Les 750 spin doctors fédéraux ne travaillent pas gratis pro Helvetia. Pour l’ensemble de ces activités de relations publiques, la Confédération a déboursé, officiellement, 62,5 millions de francs en 2000 et 82 millions l’année suivante. La facture serait, en fait, encore plus élevée compte tenu des frais de campagne pour les votations couverts par des crédits dédiés.

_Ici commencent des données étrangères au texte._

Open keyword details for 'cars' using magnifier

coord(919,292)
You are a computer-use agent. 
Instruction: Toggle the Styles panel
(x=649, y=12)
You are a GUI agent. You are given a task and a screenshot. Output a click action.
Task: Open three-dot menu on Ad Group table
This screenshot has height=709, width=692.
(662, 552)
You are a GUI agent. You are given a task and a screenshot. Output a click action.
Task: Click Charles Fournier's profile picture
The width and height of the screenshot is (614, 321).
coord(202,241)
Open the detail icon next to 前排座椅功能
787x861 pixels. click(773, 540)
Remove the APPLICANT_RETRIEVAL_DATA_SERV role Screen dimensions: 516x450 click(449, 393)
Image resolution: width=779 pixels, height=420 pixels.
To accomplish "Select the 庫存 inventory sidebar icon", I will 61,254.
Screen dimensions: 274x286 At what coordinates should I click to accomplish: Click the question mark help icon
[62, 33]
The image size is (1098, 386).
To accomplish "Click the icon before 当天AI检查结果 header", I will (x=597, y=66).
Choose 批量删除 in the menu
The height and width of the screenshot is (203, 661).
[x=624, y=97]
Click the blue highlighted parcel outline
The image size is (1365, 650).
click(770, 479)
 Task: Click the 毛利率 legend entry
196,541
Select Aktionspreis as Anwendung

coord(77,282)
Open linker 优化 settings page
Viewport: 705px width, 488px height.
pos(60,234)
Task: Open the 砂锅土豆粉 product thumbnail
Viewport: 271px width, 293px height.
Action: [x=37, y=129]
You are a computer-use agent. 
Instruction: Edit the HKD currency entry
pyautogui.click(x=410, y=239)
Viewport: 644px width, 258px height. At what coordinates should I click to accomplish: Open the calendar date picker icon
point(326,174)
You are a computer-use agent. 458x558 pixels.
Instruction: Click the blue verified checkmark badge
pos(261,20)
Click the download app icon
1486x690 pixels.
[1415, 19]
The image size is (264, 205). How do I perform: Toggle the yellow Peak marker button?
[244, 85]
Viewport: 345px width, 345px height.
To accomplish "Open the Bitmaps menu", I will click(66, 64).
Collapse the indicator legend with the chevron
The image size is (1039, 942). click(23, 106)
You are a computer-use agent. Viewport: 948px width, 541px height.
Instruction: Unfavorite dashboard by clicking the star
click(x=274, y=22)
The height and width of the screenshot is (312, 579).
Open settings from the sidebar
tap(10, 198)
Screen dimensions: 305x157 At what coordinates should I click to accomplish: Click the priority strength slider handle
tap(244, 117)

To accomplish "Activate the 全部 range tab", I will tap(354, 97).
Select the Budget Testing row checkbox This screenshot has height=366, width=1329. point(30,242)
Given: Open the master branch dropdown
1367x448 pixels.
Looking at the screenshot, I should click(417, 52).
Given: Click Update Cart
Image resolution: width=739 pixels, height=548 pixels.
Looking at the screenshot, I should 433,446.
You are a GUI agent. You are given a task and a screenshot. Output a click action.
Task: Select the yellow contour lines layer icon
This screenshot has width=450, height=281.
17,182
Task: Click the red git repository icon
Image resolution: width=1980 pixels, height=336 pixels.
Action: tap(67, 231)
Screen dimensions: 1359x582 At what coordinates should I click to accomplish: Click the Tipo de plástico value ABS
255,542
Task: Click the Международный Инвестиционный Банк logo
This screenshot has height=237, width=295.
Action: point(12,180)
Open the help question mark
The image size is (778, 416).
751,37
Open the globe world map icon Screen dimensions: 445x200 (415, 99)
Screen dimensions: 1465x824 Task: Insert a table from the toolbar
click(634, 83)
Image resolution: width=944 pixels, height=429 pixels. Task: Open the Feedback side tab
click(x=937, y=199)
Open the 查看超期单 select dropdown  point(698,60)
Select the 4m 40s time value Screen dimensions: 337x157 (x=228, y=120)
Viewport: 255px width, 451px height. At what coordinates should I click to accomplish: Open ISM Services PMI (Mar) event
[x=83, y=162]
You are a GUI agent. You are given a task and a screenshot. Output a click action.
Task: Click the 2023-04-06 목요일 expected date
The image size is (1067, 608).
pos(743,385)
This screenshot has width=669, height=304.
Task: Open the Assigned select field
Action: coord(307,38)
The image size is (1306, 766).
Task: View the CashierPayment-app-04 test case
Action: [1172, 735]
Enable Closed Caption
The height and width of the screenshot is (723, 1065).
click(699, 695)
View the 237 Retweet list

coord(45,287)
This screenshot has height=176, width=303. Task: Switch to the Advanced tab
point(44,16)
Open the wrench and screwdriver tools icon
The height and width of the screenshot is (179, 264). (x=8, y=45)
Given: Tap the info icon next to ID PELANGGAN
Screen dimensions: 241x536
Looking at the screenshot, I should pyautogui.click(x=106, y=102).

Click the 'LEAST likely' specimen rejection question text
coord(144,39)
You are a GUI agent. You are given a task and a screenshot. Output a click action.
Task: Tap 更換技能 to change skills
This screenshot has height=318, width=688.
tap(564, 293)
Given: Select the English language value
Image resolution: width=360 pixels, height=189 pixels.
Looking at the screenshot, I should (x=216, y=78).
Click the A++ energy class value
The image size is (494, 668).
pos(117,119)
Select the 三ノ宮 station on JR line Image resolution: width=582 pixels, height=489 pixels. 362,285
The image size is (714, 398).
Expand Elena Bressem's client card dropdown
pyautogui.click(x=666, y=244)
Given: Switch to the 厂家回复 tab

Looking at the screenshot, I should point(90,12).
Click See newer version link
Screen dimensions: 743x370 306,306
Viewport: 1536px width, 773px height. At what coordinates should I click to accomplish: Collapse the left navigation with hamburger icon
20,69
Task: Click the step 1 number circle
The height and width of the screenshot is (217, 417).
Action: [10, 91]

C’est pour combattre cette boulimie communicatrice et les dérives qu’elle provoque qu’une association «Citoyens pour les citoyens» (www.libre-opinion.ch) a lancé une initiative au libellé on ne peut plus explicite: «Souveraineté du peuple sans propagande gouvernementale». Les signataires demandent l’ancrage dans la Constitution d’un art. 34, al. 3 et 4 nouveaux, imposant au Conseil fédéral et au personnel de l’administration un devoir de réserve à partir du moment où les débats parlementaires sont clos. La Confédération devrait notamment «s’abstenir de financer, d’organiser et de soutenir des campagnes d’information et de propagande concernant le scrutin», ce à quoi on ne peut que souscrire.

Pas d’Etat autoritaire

Les initiants veulent sauvegarder «la libre formation de l’opinion des citoyens et des citoyennes et l’expression fidèle et sûre de leur volonté» garanties par l’art. 34.2 de la Constitution. La doctrine et la jurisprudence en la matière ont été modifiées en 1995 lorsque le Tribunal fédéral a précisé qu’il appartenait au gouvernement de «diriger la collectivité». C’est une conception empruntée au domaine militaire, relève le professeur Hansjörg Seiler («NZZ» du 16/7/03), qui met en garde contre toute tentation d’instaurer un Etat autoritaire. Pour ce juge suppléant au Tribunal fédéral, des campagnes conçues comme des luttes entre le camp gouvernemental incarnant «le Bien» et une opposition représentant «le Mal» est contraire au système de concordance. Le Conseil fédéral n’est pas un chef militaire qui fixe un objectif et y conduit ses troupes. Il élabore des projets et consulte. Et la consultation implique qu’il évalue des alternatives, qu’il en analyse les avantages et les inconvénients le plus objectivement possible. En cas de votation, il peut rendre publique une recommandation et justifier son choix. Il n’a pas à intervenir en tant que partie dans la campagne: «Il doit présenter les divers points de vue sans parti pris. En même temps, il doit montrer clairement qu’il considère les autres opinions comme tout aussi légitimes que la sienne et qu’il acceptera sans aucune réticence la décision populaire – quelle qu’elle soit – et qu’il l’exécutera le mieux possible». Pour que ce point de vue raisonnable l’emporte, on peut signer l’initiative jusqu’au 30 juin, et ce même si son texte n’est pas idéal en tous points: il s’agit de redresser la barre!